Reproduce each of the following records line for line, without changing any character.

• [RECORDS FOR THE TASK]:
☆ ☆ ☆
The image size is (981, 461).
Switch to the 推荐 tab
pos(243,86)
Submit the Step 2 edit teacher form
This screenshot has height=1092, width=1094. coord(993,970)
☆ ☆ ☆
• [RESULT]:
The image size is (981, 461).
Switch to the 推荐 tab
pos(243,86)
Submit the Step 2 edit teacher form
This screenshot has height=1092, width=1094. coord(993,970)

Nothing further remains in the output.